German word of the day: Sommerlich

Dazzling blue skies and sweltering temperatures mean summer has arrived in Germany, and if you're looking for a word to describe how that feels, this is the perfect one to choose.

German word of the day: Sommerlich

Why do I need to know sommerlich?

Because this joyful word is not just easy to remember, but is also great for describing those days in Germany when the sun is shining and everyone seems to be in a relaxed and happy mood – as well as many other aspects of summer.

What does it mean?

As you might have guessed, sommerlich (pronounced like this) is an adjective that’s very close to the English word “summery” or “summer-like”. It describes anything that is typical of this time of year, whether you’re talking about the weather, what you’re drinking or the look you’ve gone for on a particular day.

For example, if you head out to the countryside for a short summer break, you might find yourself in the midst of a sommerliche Landschaft: a summery landscape with forests and fields with wild flowers in full bloom. 

Or you could be taken by surprise by a sudden heat wave and express regret that you haven’t had a chance to restock your sommerliche Klamotten, or summery clothes. 

READ ALSO: 10 words to help you enjoy the German summer

Mostly, though, you’ll find this word used to talk about those classic summer days with balmy weather and sunny skies, or weather conditions that feel like summer – even if it’s the wrong time of year. 

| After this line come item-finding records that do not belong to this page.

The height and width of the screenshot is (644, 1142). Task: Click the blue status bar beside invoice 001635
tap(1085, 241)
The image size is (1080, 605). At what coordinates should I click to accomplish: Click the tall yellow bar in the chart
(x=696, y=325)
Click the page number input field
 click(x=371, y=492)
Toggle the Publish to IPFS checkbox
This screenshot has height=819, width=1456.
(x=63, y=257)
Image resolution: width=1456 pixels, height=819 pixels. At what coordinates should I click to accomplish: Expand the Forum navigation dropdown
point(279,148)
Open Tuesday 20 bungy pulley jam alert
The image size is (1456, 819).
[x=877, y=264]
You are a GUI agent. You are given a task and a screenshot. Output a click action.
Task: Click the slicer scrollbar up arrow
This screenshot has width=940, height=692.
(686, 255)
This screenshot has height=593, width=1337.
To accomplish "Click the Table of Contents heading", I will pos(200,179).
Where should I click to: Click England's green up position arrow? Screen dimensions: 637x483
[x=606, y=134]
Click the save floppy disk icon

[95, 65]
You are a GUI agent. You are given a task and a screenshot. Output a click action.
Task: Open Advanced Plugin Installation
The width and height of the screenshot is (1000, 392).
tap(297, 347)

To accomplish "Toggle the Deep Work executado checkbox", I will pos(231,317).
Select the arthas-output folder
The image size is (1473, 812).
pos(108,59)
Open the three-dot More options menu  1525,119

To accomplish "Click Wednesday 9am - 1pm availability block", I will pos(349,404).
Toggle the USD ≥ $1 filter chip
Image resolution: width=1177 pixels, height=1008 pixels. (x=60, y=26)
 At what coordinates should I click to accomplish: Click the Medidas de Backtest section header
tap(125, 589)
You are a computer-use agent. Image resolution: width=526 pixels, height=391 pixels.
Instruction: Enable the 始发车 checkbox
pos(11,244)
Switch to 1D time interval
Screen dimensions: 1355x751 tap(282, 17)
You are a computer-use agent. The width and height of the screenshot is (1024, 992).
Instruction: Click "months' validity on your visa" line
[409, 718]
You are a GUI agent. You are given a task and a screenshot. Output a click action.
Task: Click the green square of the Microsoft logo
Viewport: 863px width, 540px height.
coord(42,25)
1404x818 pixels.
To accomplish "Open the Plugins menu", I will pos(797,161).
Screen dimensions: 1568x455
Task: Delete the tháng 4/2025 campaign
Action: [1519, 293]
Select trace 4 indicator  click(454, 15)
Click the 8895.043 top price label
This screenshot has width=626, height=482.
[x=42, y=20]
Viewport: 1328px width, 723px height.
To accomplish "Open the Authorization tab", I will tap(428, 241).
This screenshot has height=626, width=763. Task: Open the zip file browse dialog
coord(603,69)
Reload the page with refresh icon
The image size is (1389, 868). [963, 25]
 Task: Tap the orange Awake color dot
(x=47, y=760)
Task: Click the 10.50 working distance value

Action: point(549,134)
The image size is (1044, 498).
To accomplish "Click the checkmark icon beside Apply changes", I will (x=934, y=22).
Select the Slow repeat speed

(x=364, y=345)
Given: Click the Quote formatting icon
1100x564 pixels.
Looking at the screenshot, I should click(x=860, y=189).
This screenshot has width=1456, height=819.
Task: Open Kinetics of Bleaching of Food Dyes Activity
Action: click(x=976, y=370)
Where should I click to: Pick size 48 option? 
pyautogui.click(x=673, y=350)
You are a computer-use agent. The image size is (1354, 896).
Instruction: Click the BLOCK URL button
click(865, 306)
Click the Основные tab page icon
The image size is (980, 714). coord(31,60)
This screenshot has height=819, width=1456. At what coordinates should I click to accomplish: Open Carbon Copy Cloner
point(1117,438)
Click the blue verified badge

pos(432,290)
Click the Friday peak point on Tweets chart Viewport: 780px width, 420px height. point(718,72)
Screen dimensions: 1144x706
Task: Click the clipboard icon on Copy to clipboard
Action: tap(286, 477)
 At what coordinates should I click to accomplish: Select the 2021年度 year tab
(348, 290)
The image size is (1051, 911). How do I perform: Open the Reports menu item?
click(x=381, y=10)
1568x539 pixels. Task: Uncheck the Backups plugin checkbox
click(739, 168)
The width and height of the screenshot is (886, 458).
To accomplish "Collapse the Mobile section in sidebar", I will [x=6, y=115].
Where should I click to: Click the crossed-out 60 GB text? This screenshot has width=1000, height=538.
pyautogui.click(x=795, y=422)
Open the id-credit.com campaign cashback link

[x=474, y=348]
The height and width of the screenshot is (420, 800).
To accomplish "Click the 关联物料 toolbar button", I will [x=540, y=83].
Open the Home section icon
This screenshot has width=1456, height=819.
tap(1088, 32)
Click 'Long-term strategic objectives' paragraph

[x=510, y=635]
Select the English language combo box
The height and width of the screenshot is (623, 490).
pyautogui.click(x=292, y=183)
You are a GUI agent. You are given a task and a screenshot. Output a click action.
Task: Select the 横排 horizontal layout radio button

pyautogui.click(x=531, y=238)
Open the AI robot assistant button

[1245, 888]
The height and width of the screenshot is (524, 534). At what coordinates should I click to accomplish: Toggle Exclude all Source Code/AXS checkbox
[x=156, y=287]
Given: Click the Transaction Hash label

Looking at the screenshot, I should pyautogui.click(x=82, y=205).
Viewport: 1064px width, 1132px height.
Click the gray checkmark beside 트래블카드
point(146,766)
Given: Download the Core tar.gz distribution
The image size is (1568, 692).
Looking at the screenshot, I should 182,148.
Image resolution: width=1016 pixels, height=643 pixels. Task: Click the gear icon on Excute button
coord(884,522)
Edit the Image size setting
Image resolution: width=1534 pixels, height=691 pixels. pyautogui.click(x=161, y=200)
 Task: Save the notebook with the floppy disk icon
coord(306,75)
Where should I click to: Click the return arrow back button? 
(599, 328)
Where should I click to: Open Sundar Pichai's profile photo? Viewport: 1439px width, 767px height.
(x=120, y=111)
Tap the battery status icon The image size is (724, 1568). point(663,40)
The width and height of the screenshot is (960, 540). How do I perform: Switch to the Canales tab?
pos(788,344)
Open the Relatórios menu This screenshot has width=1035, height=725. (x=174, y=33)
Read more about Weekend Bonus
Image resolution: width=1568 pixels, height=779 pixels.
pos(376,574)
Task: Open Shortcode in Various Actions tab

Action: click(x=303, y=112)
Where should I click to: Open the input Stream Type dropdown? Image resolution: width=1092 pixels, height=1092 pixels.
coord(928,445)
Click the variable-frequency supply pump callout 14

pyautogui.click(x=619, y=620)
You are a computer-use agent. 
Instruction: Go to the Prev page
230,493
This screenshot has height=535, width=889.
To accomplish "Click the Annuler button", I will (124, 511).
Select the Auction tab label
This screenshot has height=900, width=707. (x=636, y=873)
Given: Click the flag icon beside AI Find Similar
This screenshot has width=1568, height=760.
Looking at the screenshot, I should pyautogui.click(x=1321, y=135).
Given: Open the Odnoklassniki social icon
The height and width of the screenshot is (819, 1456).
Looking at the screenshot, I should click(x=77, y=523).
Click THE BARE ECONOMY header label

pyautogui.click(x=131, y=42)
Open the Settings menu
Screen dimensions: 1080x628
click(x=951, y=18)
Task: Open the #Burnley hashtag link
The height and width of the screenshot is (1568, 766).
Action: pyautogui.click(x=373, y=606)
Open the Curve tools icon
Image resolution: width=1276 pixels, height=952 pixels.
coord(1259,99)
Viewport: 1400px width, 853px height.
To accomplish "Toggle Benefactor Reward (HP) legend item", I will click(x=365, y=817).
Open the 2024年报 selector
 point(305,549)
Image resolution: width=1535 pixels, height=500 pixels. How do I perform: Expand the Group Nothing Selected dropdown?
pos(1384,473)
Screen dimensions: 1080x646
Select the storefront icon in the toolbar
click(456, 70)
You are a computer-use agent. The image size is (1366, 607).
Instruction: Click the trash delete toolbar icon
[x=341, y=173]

If you want to say something is more summery than something else, sommerlicher is the word you’ll need, and if something is the most summery of all, it’s am sommerlichsten

Use it like this: 

Bei diesen Temperaturen will ich immer ein erfrischender und sommerlicher Getränke in der Hand haben. 

In these temperatures I always want a refreshing and summery drink in my hand.

Ich liebe diese entspannte sommerliche Tage! Es ist wie im Urlaub zu sein. 

I love these relaxed summer days! It’s like being on holiday.